**課題 A**.
提示データの行のうち、「Expand the 食品」を含む行から「Click the orange」を含む行までを、両端の行も含めて一字一句変えずに出力すること。

**引用文**.
鈴村 彩-LIVEいろどりぶとして、皆さんのサポート役で参加します。

川尻 何かあったときのストッパー(笑)。

鈴村 お芝居が停滞したり、このまま行くとストレートな流れで進んじゃうなっていうときのために、カンフル剤的な役割で入りたいと思っていて。でも僕が助けてあげられないときもあるかもしれない(笑)。そうなったときにどうなるかも見どころですね。

──川尻さんは今回も、照明や音響のタイミングを決めるキュー振り役として参加されるのでしょうか?

川尻 そうですね。あとはストーリーの流れを観ながら、どうしていくかを鈴村さんと相談して、流れを整えたり、揺さぶりをかけたり。

鈴村 実は彩-LIVEの頭脳は川尻さんなんですよ。僕はイヤモニをして舞台に出るので、川尻さんの傀儡になる可能性もあります(笑)。

川尻 今回は出演者が3人だからコントロールするのが大変かもしれませんね。

川尻恵太

川尻恵太

──「AD-LIVE」は2018年に10周年を迎えてからも(参照:「AD-LIVE」10周年 鈴村健一×浅沼晋太郎×川尻恵太)、キャラクターの特徴、物語のオチ、演出のギミックを当日のくじ引きによって決定する「AD-LIVE ZERO」や、体験型謎解きエンタテインメントを制作しているSCRAPとコラボした「AD-LIVE 2020」、初の2幕構成に挑戦した「AD-LIVE 2021」を上演するなど、毎年進化を続けています。俳優陣を迎えた今回の「AD-LIVE 2022」でも大きなチャレンジをされますが、今後どのような挑戦をしたいと考えていらっしゃいますか?

鈴村 10周年のとき、すさまじい達成感があって……実は燃え尽き症候群になりかけたんです。でも、絶対に15周年は迎えたいなと思っていて。「AD-LIVE」って基本になる“器”はずっと変わっていなくて、器の中に何を入れるか、毎回自由に変えることができる。今回、俳優陣に出ていただくのもその一環なんです。今後、声優陣が一切出ない公演もあって良いと思うし、「AD-LIVE」というフォーマットを誰かに貸し出すのも良いと思う。究極の理想を言うと、365日「AD-LIVE」の公演が観られる常設会場を作りたいなと(笑)。キャパ200くらいの会場で毎日「AD-LIVE」をやっている、みたいな環境に憧れがあるんです。おかげさまで「AD-LIVE」は大きなコンテンツになってきているんですけど、一方で次代を担う若い人たちのためのステージも提供したいと思っていて。小劇場ブームのとき、いろいろな実験演劇に触れたことが今の「AD-LIVE」にもつながっていると思うから、「AD-LIVE」が小劇場に回帰するのも良いんじゃないかなって思っているんです。

──若い演劇人を育てることを目的とした常設の“「AD-LIVE」劇場“、とても素敵な発想だと思います。

**提示データ**.
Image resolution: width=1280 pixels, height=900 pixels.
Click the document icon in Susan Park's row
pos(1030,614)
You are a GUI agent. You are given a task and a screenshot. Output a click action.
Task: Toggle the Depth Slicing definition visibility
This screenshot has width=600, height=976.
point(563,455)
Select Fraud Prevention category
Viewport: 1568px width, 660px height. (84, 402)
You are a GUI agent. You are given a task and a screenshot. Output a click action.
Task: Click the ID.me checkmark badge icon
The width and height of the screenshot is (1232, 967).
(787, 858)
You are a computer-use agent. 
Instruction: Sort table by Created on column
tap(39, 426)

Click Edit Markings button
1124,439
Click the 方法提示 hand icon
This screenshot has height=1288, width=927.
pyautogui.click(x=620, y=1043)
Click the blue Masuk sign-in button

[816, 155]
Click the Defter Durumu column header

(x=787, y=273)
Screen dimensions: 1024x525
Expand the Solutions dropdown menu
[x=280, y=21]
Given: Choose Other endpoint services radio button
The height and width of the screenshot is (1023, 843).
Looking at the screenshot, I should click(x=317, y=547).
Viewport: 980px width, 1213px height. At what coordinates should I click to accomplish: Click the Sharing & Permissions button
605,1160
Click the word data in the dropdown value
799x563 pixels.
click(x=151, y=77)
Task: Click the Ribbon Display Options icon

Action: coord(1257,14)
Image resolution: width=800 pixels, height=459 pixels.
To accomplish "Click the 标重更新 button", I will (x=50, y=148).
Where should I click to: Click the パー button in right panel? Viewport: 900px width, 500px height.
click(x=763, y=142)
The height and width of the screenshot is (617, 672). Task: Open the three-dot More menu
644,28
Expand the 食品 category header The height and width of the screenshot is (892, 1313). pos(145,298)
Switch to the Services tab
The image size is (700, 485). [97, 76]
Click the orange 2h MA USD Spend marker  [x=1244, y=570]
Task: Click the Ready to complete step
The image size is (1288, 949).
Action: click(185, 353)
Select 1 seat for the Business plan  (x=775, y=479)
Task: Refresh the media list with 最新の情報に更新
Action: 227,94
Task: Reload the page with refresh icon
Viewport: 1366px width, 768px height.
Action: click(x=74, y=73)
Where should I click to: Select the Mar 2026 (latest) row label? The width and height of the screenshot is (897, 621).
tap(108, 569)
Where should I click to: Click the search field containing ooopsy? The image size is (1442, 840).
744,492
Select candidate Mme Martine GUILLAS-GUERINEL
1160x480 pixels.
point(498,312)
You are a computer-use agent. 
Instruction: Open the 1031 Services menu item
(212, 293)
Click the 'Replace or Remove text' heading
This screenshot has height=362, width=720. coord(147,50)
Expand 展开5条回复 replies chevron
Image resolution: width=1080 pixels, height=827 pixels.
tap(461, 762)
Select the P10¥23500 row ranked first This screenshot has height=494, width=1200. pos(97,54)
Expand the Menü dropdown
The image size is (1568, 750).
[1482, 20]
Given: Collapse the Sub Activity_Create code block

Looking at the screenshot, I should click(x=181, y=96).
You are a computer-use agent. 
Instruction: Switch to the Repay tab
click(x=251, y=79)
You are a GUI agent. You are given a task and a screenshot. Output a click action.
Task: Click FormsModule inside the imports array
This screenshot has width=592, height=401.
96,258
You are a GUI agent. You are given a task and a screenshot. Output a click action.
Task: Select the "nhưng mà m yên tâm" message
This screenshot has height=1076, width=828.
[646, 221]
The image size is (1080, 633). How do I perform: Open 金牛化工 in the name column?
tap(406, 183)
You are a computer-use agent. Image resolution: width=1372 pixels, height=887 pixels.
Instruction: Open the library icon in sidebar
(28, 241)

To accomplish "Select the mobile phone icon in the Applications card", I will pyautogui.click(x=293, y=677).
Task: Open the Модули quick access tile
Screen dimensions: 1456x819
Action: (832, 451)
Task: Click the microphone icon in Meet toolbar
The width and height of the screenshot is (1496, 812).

**課題 B**.
引用文で鈴村が語る「究極の理想」とは何か。

**解答 A**.
Expand the 食品 category header The height and width of the screenshot is (892, 1313). pos(145,298)
Switch to the Services tab
The image size is (700, 485). [97, 76]
Click the orange 2h MA USD Spend marker  [x=1244, y=570]

**解答 B**.
365日「AD-LIVE」の公演が観られる常設会場を作ることだ。